Less than eight months after Gov. Ron DeSantis launched a public feud with Disney, Florida’s state government is reportedly backing down from its confrontation with the House of Mouse.

State lawmakers are preparing to reverse legislation passed in April that would have stripped Disney of its special tax status and its authority to operate a pseudo-government that covers more than 25,000 acres of Floridian swampland-turned-resort. Instead of undoing Disney’s special arrangement, The Financial Times reported Friday that lawmakers are now looking to merely make “a few modifications” to the deal that allows Disney to control the Reedy Creek Improvement District.

State Rep. Randy Fine (R–Palm Bay), the lawmaker who originally drafted the bill to strip Disney’s self-rule power, tells the Times that the exit of Bob Chapek as Disney’s CEO and the return of former CEO Bob Iger makes it more likely that lawmakers will back down from the culture war that DeSantis picked with one of the state’s most iconic brands and largest employers—more than 77,000 people work at the Walt Disney World resort.

In other words, this looks like it was never much more than a pissing match between DeSantis and Chapek, who drew the governor’s ire when he sharply criticized Florida’s so-called “Don’t Say Gay” law that censored discussion of sexual orientation and gender identity in public schools. DeSantis signed the bill into law in March.

Florida has hundreds of special tax districts like Reedy Creek, but DeSantis seized on Chapek’s criticism and framed the whole thing as a culture war fight against a corporation that had received special privileges from the state. Chapek’s criticism of the new law amounted to “provocation, and we’re going to fight back,” DeSantis said in April as he signed the law undoing Disney’s special status.

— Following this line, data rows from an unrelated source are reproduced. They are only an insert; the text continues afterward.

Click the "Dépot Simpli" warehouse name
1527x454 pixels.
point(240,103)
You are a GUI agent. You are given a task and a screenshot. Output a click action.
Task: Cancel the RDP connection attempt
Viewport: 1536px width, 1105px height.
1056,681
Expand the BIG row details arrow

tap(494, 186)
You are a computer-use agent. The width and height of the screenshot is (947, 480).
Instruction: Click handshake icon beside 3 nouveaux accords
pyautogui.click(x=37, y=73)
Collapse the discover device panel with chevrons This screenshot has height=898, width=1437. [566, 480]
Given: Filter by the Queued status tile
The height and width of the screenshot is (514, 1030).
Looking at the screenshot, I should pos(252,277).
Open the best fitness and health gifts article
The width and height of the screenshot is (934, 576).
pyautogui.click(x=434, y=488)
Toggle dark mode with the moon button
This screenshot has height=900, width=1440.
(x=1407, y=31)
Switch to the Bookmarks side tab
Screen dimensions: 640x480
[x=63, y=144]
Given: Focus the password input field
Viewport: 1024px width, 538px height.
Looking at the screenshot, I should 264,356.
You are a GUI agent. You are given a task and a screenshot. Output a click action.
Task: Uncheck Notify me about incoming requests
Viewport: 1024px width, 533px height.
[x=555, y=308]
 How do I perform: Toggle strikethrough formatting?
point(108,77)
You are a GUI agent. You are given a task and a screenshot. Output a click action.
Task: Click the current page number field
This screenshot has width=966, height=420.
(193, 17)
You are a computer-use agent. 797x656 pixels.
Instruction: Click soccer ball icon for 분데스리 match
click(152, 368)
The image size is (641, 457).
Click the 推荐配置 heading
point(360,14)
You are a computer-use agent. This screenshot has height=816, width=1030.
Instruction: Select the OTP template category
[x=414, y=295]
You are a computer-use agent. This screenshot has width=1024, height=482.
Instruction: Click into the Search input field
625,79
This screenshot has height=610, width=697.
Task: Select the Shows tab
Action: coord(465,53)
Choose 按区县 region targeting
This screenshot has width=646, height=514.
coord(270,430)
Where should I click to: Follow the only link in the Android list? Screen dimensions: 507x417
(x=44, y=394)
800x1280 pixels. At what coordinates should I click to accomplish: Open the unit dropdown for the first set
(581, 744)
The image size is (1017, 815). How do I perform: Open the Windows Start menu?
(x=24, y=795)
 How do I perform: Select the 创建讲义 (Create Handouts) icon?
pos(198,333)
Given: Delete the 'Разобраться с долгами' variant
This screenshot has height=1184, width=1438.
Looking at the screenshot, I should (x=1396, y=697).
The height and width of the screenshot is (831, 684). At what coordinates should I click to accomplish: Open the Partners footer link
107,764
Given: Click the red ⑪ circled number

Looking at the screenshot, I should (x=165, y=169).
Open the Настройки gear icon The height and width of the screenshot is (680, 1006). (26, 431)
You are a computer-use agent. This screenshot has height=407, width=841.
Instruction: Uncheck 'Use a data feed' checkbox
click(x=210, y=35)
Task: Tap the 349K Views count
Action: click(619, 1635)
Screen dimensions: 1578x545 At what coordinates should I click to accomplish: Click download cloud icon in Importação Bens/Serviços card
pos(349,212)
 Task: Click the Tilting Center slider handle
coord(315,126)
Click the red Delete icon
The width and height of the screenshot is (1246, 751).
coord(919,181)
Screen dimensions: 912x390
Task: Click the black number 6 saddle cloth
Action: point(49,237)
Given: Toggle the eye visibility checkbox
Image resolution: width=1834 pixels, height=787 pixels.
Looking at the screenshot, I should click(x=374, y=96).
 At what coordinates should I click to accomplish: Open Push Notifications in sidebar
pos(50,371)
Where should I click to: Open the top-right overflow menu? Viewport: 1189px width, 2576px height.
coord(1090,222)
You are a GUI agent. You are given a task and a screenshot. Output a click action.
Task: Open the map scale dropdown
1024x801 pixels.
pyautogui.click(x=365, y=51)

But most of that was a wild exaggeration. As Reason‘s Scott Shackford wrote in April, the special tax and governing status granted to Disney in 1967 aren’t so much privileges for the corporation as they are gifts to the local governments surrounding the Walt Disney World resort. If the special status were revoked, Orange and Osceola counties would become responsible for providing mandatory public services—including basic infrastructure like water supplies and emergency services like fire departments, all of which Disney currently self-operates and self-funds within Reedy Creek—to the massive resort. It would effectively put local taxpayers on the hook for essential services that Disney used to pay for itself.

“Any contention that DeSantis is eliminating some sort of ‘special treatment’ for Disney comes with it the perhaps mistaken assumption that the two counties suddenly in charge of all of this infrastructure will somehow make the park better and not worse. In reality, putting Disney parks at the mercy of two different counties with different laws will be a huge mess for everybody involved, and that’s the point,” Shackford wrote. “It’s not about what’s fair or what’s best for the citizens in the area. It’s about punishing political foes and centralizing government power (a very nonconservative approach) to do so.”

Friday’s report that lawmakers are preparing to back down from those proposals only seems to confirm that conclusion.

The fight between DeSantis (with help from the Republican-controlled Legislature) and Disney wasn’t an example of a Republican governor taking a stand against a “woke corporation.” It looks to have been a grotesque misuse of state power that forced a private company to change its leadership, with the threats delivered in response to the former CEO’s decision to exercise his free speech rights.